[TASK STATEMENT]: In the entries below, rewrite the stretch from the line containing "Viewport: 1568px width, 780px height." through the line containing "Action: coord(1414,47)" with "user profile avatar" changed to "account settings icon" and nothing else altered. Give only those lines, and omit the pictures.

[DATASET EXCERPTS]:
## start

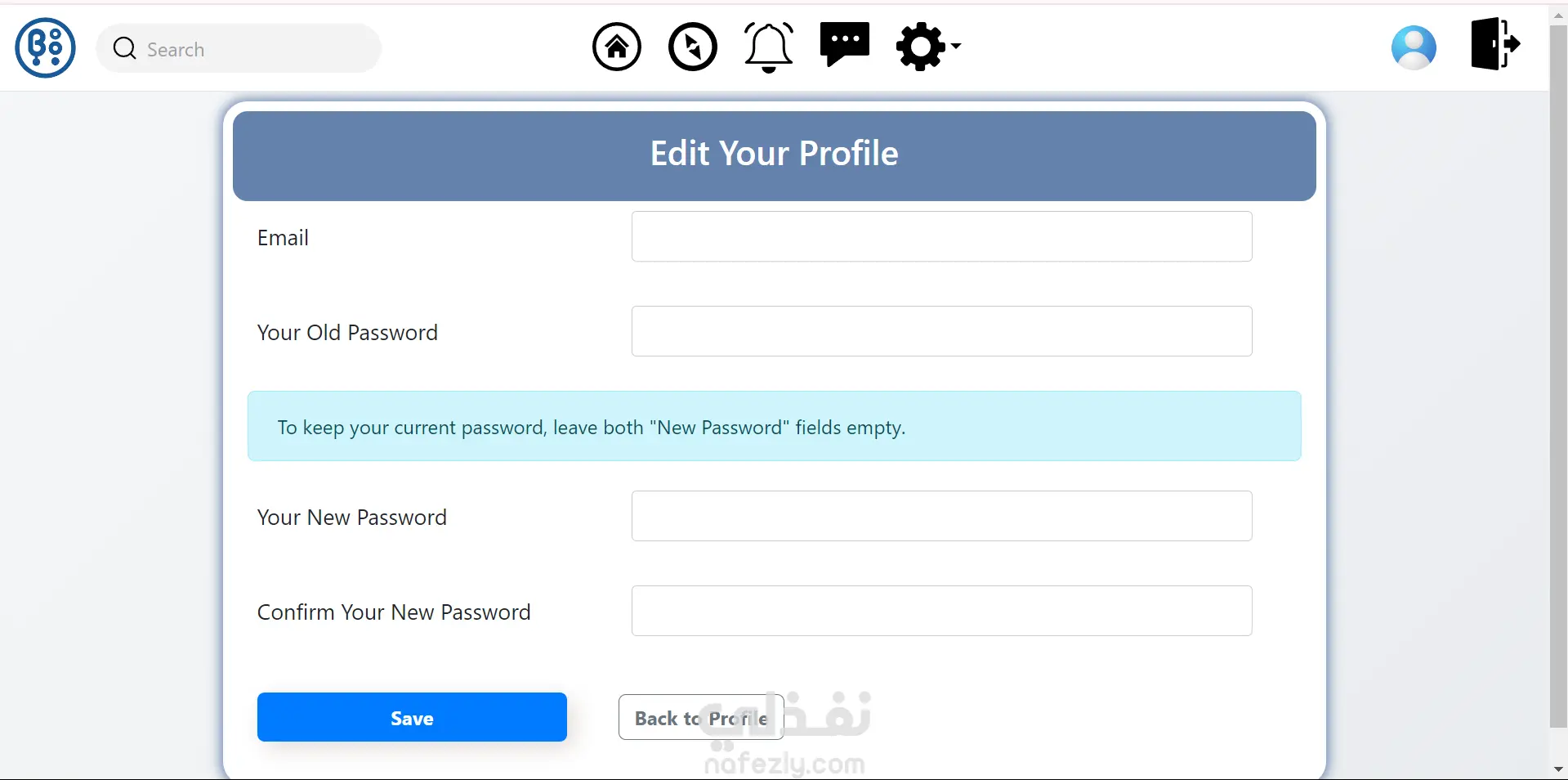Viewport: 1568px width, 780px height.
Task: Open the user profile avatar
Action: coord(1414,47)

## end
## start

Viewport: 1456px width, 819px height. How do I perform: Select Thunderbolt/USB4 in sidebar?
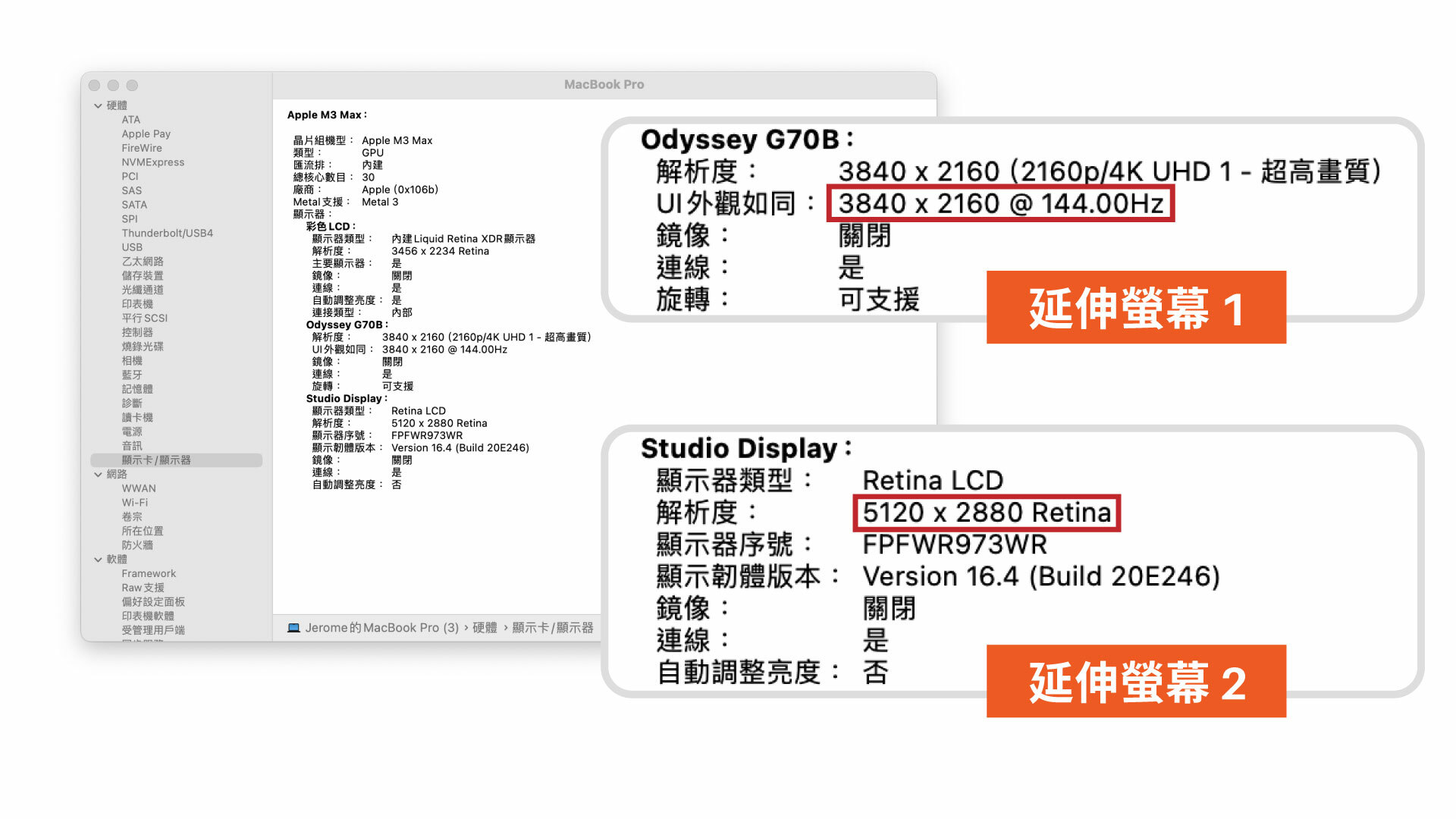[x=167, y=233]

## end
## start

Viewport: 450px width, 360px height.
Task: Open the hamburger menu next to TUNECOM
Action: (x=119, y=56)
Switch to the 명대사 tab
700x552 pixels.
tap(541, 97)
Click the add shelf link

## end

[SOLUTION TO THIS TASK]:
Viewport: 1568px width, 780px height.
Task: Open the account settings icon
Action: coord(1414,47)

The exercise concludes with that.